Jess, in shock, denies Leslie could have drowned. When his father explains that the rope broke and Leslie fell and likely hit her head, Jess yells, "I don't believe you! You're lying to me!" and he runs out of the house, down the road. He hears his father's pickup behind him and tries to outrun it, but his dad overtakes him and scoops him up "in his arms as though he were a baby." They drive in silence back to the house, though it seems as though his father wants to say something. Once back home, Jess lies down and sleeps.

Jess wakes up in the dark of the night, imagining he has had a dreadful dream in which Leslie is dead. He shakes it off, thinking "Leslie could not die any more than he himself could die." He even imagines he could go to see Leslie right then, and they could "swing themselves into Terabithia" despite the dark. He plans to apologize for leaving her behind on the outing with Miss Edmunds. "I'm really sorry, Leslie," he thinks. "I was dumb not to think of asking." Jess's thoughts disturb him, and he decides not to think about Leslie anymore. He relives his day with Miss Edmunds and plans to tell Leslie all about it the next day.

When Jess remembers he didn't milk Miss Bessie the night before, he pulls on his shoes to do the task, but his mother stops him in the kitchen.
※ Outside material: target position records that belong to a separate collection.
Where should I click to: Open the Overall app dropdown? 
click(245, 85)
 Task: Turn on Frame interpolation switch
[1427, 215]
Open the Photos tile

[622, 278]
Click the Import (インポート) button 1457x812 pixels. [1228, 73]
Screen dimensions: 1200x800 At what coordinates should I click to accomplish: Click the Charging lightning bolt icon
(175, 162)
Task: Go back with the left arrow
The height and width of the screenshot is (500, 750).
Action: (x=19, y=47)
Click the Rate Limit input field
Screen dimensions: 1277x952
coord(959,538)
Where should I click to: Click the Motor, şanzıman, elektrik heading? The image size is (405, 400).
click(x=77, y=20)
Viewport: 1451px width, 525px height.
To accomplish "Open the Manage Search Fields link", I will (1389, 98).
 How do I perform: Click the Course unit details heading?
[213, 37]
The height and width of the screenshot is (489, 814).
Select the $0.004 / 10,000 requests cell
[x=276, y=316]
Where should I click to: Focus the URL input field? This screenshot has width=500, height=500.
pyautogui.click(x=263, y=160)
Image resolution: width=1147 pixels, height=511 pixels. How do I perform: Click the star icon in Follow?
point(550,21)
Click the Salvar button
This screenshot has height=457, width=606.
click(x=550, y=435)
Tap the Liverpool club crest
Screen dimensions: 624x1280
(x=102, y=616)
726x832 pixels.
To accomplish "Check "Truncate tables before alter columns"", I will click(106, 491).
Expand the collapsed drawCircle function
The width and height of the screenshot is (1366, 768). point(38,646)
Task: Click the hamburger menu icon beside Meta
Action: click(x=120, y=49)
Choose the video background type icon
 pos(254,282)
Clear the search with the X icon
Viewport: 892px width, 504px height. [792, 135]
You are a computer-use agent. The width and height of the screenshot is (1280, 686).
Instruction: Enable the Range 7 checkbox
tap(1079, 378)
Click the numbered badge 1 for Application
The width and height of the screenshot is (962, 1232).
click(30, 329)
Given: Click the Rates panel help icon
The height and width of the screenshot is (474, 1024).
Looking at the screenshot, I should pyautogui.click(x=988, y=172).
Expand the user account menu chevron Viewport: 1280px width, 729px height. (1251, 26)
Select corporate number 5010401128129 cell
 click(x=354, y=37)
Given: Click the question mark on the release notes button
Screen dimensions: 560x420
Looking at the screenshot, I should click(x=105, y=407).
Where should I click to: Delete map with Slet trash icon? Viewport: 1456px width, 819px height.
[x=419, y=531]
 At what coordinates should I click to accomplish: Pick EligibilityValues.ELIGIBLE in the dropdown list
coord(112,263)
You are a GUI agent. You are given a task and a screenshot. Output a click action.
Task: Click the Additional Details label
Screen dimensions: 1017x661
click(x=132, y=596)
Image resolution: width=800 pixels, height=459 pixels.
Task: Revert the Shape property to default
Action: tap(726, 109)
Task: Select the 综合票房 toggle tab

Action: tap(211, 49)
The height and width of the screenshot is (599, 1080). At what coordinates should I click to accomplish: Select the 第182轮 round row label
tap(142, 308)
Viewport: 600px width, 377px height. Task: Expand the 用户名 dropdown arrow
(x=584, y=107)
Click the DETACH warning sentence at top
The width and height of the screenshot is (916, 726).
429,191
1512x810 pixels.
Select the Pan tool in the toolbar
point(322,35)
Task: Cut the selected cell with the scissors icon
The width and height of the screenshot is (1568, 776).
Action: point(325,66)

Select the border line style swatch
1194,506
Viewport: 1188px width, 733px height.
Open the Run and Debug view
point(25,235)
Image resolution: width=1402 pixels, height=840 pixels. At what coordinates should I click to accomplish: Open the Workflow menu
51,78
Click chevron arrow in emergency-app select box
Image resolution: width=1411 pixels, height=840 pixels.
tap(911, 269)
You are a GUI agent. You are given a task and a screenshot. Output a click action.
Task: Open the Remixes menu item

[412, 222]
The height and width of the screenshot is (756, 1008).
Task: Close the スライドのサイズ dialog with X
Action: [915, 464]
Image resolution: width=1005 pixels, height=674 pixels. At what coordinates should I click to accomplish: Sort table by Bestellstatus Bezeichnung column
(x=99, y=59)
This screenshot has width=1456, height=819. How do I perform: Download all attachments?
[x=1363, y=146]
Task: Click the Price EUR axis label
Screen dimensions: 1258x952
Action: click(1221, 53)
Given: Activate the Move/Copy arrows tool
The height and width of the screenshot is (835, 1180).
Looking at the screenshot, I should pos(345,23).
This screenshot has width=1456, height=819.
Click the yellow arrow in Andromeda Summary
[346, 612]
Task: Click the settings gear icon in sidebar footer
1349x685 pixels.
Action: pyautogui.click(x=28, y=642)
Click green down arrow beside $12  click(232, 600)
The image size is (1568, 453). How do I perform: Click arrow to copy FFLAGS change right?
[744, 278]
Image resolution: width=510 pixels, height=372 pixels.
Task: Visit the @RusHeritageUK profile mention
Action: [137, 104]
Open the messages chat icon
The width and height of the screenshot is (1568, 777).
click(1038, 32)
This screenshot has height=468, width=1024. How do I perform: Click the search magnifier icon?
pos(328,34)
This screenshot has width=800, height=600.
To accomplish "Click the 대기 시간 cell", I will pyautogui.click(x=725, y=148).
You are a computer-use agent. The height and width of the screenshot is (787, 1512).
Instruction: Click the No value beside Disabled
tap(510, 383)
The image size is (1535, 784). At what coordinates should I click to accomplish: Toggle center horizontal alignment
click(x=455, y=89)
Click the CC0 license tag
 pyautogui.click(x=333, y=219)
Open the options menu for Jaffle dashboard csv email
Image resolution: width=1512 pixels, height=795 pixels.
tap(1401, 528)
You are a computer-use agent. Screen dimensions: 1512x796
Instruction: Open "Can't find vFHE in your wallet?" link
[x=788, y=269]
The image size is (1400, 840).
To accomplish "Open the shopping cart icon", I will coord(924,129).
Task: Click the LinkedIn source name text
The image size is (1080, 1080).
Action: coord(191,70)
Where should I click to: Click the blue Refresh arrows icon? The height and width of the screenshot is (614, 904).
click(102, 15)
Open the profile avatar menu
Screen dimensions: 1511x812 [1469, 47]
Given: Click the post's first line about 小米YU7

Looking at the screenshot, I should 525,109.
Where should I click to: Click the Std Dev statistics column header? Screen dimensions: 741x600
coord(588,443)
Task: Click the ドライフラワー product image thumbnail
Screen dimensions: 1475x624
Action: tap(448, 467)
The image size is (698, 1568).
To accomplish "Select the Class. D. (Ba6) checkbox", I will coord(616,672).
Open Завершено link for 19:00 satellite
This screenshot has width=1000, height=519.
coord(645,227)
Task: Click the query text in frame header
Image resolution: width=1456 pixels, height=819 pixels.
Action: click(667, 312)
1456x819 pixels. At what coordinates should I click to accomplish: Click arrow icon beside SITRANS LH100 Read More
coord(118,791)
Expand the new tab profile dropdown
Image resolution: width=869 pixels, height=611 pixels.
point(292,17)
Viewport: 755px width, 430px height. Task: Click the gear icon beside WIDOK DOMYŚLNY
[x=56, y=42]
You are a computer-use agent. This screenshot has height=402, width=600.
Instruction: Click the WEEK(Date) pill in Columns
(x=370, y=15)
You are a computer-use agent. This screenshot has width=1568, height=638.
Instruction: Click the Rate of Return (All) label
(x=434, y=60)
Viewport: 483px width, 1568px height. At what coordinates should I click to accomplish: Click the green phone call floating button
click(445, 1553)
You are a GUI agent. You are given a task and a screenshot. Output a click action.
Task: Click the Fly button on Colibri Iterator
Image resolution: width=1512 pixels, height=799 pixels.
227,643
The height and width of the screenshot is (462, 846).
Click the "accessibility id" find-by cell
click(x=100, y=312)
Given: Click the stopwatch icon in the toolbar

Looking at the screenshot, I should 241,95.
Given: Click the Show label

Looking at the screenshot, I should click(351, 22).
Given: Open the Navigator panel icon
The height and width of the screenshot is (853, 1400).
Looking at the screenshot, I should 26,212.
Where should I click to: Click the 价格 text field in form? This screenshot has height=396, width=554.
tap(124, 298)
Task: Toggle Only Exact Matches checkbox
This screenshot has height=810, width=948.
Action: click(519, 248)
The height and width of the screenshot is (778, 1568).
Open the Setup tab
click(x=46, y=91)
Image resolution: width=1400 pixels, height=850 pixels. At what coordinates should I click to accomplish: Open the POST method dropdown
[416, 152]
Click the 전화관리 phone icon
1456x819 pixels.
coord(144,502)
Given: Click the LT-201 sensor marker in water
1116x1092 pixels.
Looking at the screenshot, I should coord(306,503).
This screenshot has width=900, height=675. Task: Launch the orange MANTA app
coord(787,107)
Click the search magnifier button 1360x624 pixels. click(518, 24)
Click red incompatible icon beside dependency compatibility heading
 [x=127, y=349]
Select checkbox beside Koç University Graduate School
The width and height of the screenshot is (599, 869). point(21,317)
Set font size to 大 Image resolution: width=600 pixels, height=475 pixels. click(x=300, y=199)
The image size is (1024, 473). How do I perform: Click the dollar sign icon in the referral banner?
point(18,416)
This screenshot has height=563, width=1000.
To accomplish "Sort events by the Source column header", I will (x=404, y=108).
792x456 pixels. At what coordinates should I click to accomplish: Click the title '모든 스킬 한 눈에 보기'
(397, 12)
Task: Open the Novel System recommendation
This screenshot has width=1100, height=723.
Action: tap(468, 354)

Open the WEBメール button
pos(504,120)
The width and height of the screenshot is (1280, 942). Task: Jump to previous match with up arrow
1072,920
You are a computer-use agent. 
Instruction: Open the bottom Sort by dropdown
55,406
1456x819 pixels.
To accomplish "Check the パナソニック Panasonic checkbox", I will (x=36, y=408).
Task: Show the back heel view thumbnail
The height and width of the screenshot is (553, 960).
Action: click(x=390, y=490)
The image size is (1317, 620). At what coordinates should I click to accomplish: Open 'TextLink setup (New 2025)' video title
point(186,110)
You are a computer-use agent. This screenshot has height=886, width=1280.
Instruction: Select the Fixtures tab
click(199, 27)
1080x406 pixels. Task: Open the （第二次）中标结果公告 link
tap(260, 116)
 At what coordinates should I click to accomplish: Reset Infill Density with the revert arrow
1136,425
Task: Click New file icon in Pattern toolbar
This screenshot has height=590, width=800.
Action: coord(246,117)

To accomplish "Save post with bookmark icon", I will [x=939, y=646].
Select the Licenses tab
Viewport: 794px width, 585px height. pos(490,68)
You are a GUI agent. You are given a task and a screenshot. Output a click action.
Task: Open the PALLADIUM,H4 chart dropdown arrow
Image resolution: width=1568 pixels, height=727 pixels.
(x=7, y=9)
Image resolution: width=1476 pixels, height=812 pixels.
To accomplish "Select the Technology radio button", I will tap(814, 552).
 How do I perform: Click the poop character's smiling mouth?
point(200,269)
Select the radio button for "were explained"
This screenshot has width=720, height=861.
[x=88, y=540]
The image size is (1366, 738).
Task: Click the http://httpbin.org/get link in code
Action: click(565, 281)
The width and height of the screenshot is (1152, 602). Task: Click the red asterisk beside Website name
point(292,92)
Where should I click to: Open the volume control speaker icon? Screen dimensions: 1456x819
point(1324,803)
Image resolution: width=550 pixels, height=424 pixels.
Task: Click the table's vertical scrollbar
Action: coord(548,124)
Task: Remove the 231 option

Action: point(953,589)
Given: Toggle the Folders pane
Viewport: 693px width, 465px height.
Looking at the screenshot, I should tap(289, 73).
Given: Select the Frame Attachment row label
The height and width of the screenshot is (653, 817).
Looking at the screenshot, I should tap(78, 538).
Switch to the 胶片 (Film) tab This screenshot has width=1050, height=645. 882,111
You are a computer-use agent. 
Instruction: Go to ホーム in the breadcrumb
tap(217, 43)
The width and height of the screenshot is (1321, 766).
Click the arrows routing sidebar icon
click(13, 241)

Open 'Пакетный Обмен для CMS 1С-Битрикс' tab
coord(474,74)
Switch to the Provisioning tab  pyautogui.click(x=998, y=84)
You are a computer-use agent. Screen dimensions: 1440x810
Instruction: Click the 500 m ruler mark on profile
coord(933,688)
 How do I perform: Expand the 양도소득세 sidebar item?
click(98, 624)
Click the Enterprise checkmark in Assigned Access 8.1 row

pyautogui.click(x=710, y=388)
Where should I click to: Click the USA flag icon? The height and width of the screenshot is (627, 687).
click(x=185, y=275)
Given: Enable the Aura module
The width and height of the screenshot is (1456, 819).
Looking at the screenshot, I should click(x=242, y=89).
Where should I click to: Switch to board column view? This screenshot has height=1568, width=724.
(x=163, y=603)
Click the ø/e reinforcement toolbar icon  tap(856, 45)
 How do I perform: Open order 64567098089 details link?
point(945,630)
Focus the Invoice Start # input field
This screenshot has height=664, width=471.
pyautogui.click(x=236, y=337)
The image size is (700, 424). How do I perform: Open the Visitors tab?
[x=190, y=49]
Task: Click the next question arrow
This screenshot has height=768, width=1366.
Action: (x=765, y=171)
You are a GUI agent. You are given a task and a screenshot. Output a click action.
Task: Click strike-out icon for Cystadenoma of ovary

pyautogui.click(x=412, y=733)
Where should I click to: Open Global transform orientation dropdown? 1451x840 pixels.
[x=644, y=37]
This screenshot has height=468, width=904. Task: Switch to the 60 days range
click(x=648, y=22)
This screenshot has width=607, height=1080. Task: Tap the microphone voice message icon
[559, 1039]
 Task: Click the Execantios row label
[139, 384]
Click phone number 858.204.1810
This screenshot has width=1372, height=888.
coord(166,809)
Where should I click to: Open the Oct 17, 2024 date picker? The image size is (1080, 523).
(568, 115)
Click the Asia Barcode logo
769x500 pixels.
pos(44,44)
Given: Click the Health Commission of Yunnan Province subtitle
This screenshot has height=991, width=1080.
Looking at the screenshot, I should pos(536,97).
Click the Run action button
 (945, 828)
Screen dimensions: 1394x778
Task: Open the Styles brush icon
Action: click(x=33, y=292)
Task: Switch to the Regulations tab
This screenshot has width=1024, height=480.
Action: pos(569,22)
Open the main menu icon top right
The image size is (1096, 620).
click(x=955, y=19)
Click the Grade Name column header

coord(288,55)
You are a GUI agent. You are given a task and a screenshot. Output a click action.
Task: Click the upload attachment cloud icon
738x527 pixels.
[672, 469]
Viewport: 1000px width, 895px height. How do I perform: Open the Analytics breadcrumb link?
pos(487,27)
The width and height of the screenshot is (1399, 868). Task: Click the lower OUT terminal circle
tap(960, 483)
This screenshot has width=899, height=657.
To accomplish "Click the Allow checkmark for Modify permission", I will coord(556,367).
She tells him his father is already milking the cow and asks if he wants breakfast. Brenda and Ellie gawk at him as he digs hungrily into a stack of pancakes. "You don't even care. Do you?" Brenda demands. Jess is puzzled, not understanding her meaning. Brenda, Ellie, and Momma snap at each other, talking about death and crying, but Jess tunes them out. His father returns from milking the cow and suggests he, Jess, and Momma go to the Burkes' house to pay their respects to "the little girl." Dumbfounded, Jess asks, "What little girl?" His father takes his son's hand and explains again about Leslie's death. The three of them prepare to go.


Jess exhibits a classic stage of grief, denial, when he refuses to acknowledge Leslie's death. Now Jess is the person living in a fantasy world rather than seeing reality, an abrupt shift from his usual down-to-earth character. In the back of his mind he knows the truth of what has happened, but he pushes away these uncomfortable thoughts of Leslie in favor of the self-delusion he can make things right with her by apologizing. While it is not stated directly, Jess clearly feels guilty because he thinks if he had asked Leslie to go to Washington, he could have prevented her death.

For the most part Jess's family pulls together to try to support him during this time. His father reaches out with the affection and compassion Jess has longed for throughout the story, though Jess is not in a position to understand or accept it. The lack of emotional intimacy and trust between them is apparent when Mr. Aarons tries to speak to Jess but can't find the words. However, his attempt to do so is a hopeful sign he is trying to connect with and help his son. He carries Jess home when the boy runs off, and he does the chores to allow Jess some extra rest to recover from the shock. May Belle, in her earnest innocence, is frightened. Because Leslie is a nonbeliever, May Belle fears Jess's friend will face eternal damnation, confirming the fears May Belle voiced at Easter. Momma does what she can by cooking pancakes as a means of comforting Jess. Brenda, being her uninformed self however, shows her lack of compassion and understanding when she badgers her brother because he is eating and not showing grief.

Mr. Aarons shows kindness and patience with Jess, explaining to him again about Leslie and suggesting they go to pay their respects. Jess is so deep in denial that it seems he doesn't even know whom his father is talking about. His father likely believes visiting with the Burkes will help Jess accept the reality of the situation, and so he gently but firmly prompts him to get ready to go.

The symbol of the rope is important in this chapter. As the entryway into Terabithia it led Jess and Leslie to their fantasy world where they ruled and overcame all threats. With the breaking of the rope, the entrance is barred. Terabithia has fallen under siege, and the queen is dead. Indeed it seems Terabithia may no longer exist.